I didn't have industry contacts. I didn't know what publishing contracts looked like. I didn't know what rights I should keep or what questions I was supposed to ask.
I learned the answers by making mistakes.
What Publishing Actually Taught Me
Publishing my first book was exciting. Publishing the next few books was educational.
With every book, I discovered something new about an industry that often expects first-time authors to already know how everything works.
Some publishers were genuinely good to work with. Others weren't.
Sometimes communication disappeared for weeks, leaving me wondering whether anyone had even looked at my manuscript. Sometimes I spent more than ₹60,000 publishing a single book, only to realize I was still expected to handle all the marketing myself because the publisher's involvement had quietly ended the moment the payment went through.
I kept asking myself the same question.
If I still have to promote the book, chase updates, build my own audience, and figure everything out alone — what exactly did I pay for?
It wasn't even about the money anymore.
It was about feeling like my book mattered only until the invoice was paid.
Realizing It Wasn't Just Me
For a long time, I blamed myself.
Maybe I had chosen the wrong publisher. Maybe I expected too much. Maybe this was simply how publishing worked.
Then I started talking to other authors. Different people. Different cities. Different publishers. Almost every conversation somehow ended the same way.
Someone had signed a contract they didn't fully understand. Someone had discovered hidden charges halfway through. Someone had spent months waiting for replies. Someone else had been promised marketing that never really happened.
The stories were different. The feeling wasn't.
That's when I realized this wasn't bad luck. It was a pattern.
And once you see a pattern, it's difficult to pretend it doesn't exist.
Starting Literaire Milestone
The idea for Literaire Milestone Book House didn't appear overnight. It slowly grew out of notebooks filled with observations, questions, and one simple thought.
If so many authors were having the same experience, why wasn't anyone building the kind of publishing house they wished they had found themselves?
The morning I sat for my Economics board exam was also the day Literaire Milestone officially began. One exam tested what I had studied. The other tested everything life had taught me.
The beginning wasn't perfect. There were mistakes, late nights, difficult decisions, and plenty of moments where I questioned whether I was doing enough.
But slowly, one author became two. Two became ten. Then came collaborations, marketing campaigns, author branding, launches, and books finding readers.

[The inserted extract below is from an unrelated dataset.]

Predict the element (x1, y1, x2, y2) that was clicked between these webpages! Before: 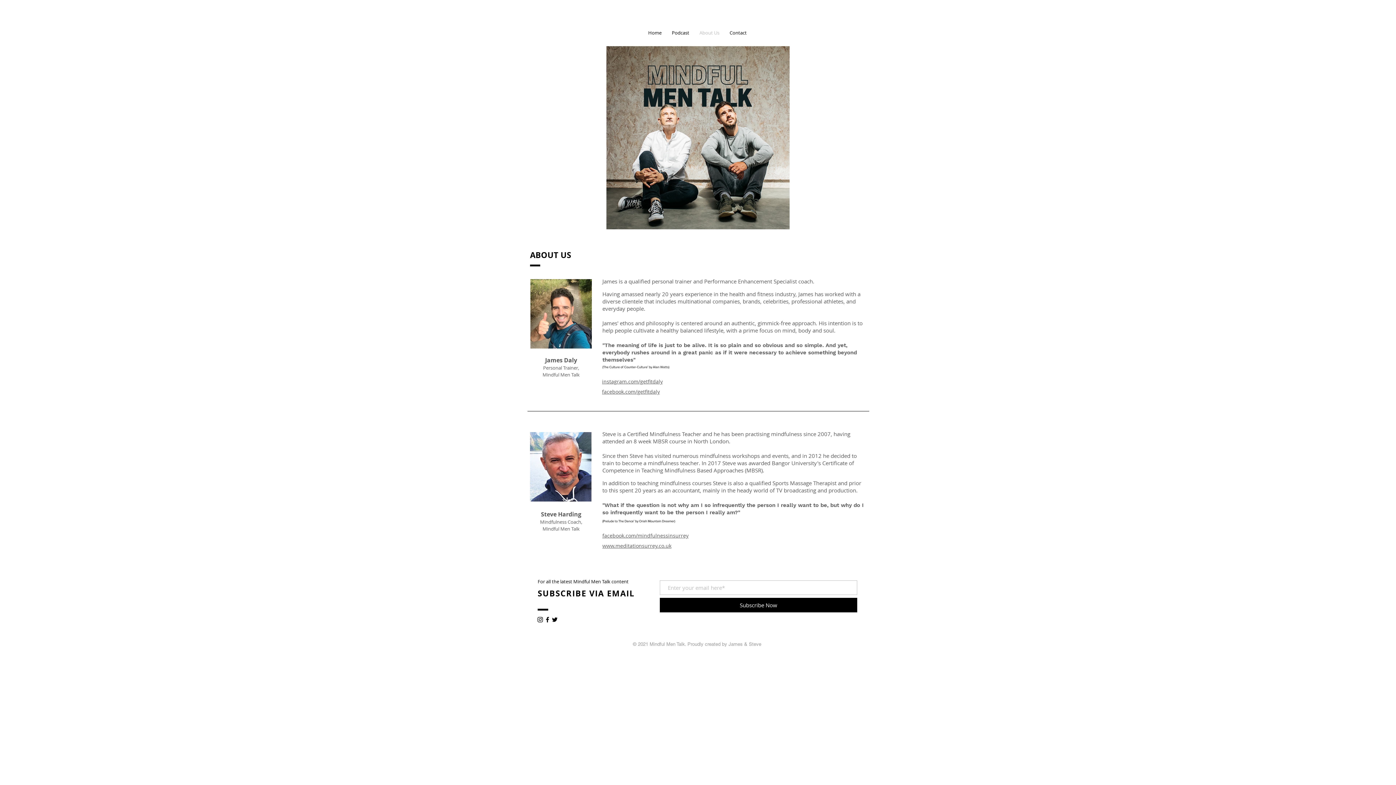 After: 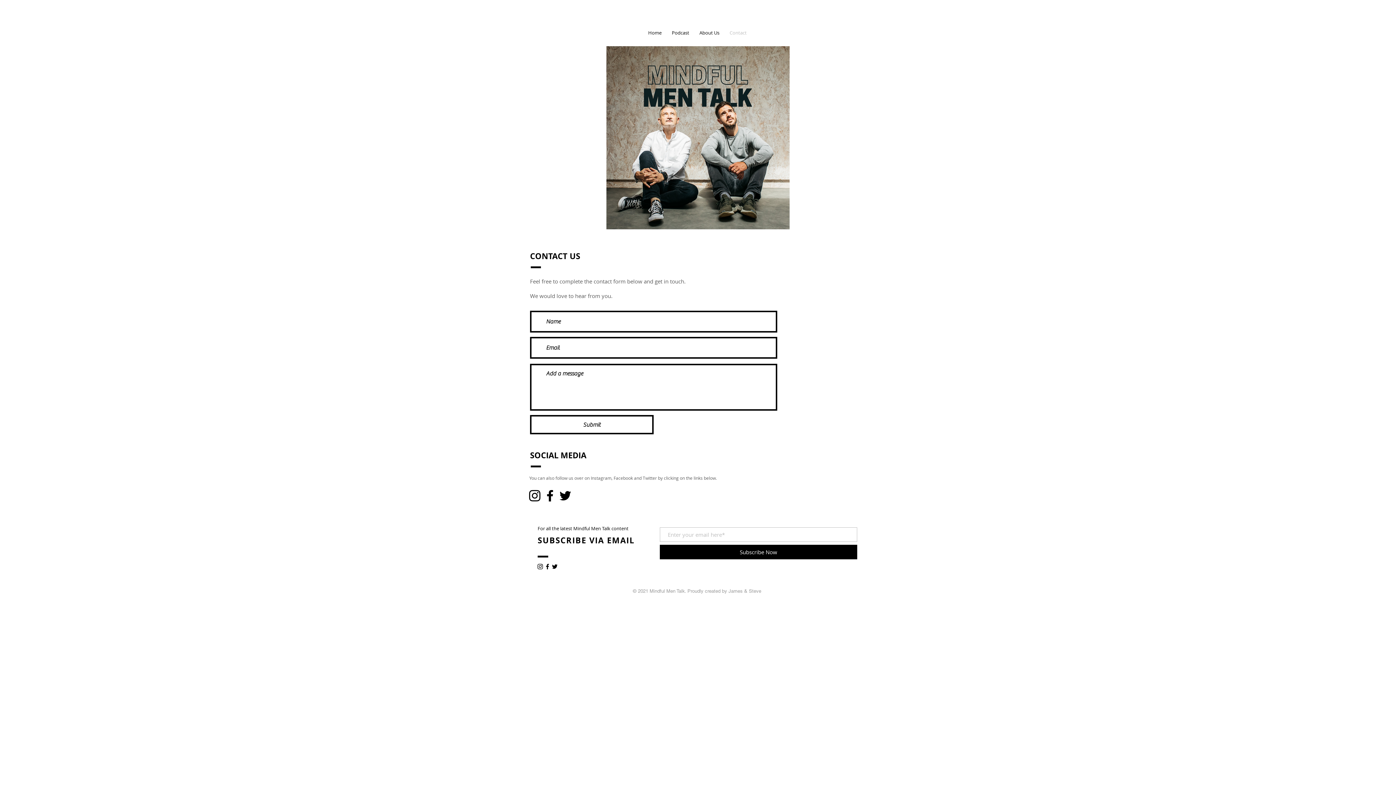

We weren't just growing as a company. We were growing alongside every author who trusted us with something deeply personal.
Why Debut Authors Matter So Much to Me
Every author deserves honesty, transparency, and respect. That should never depend on how many books they have written.
But I have a soft spot for debut authors. Because I remember exactly what it feels like to hold your first manuscript and wonder whether you're making the right decision.
Your first book isn't just another project. It's years of late nights, self-doubt, excitement, fear, and hope stitched together into pages.
That's why we never treat a debut book like another file in a queue. For us, your first book is a little like your first child. You don't need someone to simply print it. You need someone who will help you raise it into the world with the same care you wrote it with.
What We Believe
We're not interested in surprising authors with hidden costs after they've already committed. We explain what you're paying for before you pay. We don't disappear after the invoice is cleared. Marketing isn't something we suddenly remember to mention once your book is published.
We believe publishing should feel like a partnership, not a transaction. And above everything else, we believe authors deserve to understand every decision being made about their own books.
Why I'm Sharing This
This isn't a story about how I had a difficult experience and decided to start a company. It's a story about why this company exists in the first place.
Because I know what it's like to be seventeen, holding a manuscript, excited enough to trust almost anyone who promises to publish it. I also know what it's like to realize, much later, that you signed things you didn't fully understand simply because nobody explained them.
If you've ever felt confused, overwhelmed, or unsure about the publishing process, you're not alone. I was there too.
And if Literaire Milestone can make even one author's journey clearer, kinder, and more transparent than mine was, then we've already achieved something worth building.